- TO DO -
Search the records for "Rzymu". Copy every line where it appears.

[Extracted records]
========================
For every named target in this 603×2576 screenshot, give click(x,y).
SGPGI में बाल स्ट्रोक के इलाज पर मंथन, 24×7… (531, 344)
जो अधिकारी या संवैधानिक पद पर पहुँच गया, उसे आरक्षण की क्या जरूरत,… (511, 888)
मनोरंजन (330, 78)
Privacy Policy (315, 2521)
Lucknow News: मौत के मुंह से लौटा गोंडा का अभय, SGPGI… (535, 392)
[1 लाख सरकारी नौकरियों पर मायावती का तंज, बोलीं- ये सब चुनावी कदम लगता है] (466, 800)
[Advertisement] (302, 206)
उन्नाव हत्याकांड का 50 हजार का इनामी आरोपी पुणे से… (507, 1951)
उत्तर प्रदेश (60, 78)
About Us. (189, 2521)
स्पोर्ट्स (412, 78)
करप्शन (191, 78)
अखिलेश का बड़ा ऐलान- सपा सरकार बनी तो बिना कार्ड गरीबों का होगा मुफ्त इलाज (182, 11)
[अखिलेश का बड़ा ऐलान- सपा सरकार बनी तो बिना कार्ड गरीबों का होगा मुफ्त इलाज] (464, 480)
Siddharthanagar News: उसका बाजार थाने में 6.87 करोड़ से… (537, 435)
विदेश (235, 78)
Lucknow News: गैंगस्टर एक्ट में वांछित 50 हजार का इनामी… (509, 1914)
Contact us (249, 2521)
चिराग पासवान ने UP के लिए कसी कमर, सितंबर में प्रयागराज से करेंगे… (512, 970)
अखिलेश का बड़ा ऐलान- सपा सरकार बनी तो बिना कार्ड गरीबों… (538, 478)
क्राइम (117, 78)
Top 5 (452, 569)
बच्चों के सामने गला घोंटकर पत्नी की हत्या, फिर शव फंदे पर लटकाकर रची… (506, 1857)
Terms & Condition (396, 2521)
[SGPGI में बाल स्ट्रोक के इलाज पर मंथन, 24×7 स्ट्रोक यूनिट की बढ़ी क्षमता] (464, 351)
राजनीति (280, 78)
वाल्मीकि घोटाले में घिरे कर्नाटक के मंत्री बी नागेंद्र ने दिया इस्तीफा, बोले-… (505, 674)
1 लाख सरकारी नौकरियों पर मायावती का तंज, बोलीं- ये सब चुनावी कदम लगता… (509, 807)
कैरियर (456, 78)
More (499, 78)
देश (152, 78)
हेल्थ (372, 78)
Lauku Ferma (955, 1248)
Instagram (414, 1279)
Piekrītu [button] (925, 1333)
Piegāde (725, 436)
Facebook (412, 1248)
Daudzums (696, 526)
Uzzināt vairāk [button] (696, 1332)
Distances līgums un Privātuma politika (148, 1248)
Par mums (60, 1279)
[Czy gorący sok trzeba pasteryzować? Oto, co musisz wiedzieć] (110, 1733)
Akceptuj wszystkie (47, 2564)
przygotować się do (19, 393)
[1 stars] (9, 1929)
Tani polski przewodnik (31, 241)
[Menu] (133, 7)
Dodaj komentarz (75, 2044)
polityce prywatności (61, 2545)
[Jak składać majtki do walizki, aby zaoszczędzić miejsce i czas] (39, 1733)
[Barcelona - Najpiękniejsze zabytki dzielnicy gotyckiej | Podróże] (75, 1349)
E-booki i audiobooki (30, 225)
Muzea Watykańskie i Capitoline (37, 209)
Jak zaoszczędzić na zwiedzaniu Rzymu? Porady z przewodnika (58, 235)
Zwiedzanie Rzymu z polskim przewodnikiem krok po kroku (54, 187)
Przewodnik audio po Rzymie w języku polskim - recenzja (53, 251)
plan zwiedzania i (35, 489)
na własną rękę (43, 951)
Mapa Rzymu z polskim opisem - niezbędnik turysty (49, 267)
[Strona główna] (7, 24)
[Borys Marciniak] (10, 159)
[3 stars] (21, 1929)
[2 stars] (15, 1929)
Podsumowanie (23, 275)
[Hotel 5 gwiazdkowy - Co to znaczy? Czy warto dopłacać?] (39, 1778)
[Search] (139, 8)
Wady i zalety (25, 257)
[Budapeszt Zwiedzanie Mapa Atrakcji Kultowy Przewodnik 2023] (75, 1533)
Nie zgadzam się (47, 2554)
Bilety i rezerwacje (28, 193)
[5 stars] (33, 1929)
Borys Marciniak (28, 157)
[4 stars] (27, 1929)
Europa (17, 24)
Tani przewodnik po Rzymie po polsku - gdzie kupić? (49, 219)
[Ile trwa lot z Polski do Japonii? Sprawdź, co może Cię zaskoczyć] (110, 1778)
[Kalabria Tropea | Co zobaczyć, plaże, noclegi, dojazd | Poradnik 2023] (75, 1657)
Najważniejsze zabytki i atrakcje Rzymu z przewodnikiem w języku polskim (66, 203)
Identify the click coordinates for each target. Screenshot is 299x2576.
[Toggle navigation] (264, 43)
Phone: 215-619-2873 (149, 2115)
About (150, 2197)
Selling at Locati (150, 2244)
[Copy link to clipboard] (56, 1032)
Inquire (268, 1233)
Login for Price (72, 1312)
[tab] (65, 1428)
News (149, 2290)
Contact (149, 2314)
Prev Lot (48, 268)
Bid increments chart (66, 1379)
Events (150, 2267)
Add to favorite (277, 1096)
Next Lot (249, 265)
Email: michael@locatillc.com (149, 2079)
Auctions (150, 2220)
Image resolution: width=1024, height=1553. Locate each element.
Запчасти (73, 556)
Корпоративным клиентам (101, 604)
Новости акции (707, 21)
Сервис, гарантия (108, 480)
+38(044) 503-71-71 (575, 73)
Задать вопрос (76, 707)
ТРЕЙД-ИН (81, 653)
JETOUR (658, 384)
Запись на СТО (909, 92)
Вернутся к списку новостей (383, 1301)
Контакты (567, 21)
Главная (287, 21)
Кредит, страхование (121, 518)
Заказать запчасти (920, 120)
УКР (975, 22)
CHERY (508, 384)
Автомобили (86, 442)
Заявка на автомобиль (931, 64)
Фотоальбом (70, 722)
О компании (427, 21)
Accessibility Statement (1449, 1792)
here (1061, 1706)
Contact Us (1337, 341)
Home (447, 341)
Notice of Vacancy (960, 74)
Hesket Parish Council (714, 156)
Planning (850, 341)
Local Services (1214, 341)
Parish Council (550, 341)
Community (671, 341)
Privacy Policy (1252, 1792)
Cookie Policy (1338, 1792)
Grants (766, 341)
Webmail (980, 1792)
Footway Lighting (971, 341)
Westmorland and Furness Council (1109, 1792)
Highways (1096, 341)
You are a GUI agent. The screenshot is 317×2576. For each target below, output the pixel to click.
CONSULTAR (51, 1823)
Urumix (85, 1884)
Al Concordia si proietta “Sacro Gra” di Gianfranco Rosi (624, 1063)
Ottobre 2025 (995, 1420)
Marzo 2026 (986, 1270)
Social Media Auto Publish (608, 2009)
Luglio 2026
========================
- SOLUTION TO THIS PROBLEM -
Jak zaoszczędzić na zwiedzaniu Rzymu? Porady z przewodnika (58, 235)
Zwiedzanie Rzymu z polskim przewodnikiem krok po kroku (54, 187)
Mapa Rzymu z polskim opisem - niezbędnik turysty (49, 267)
Najważniejsze zabytki i atrakcje Rzymu z przewodnikiem w języku polskim (66, 203)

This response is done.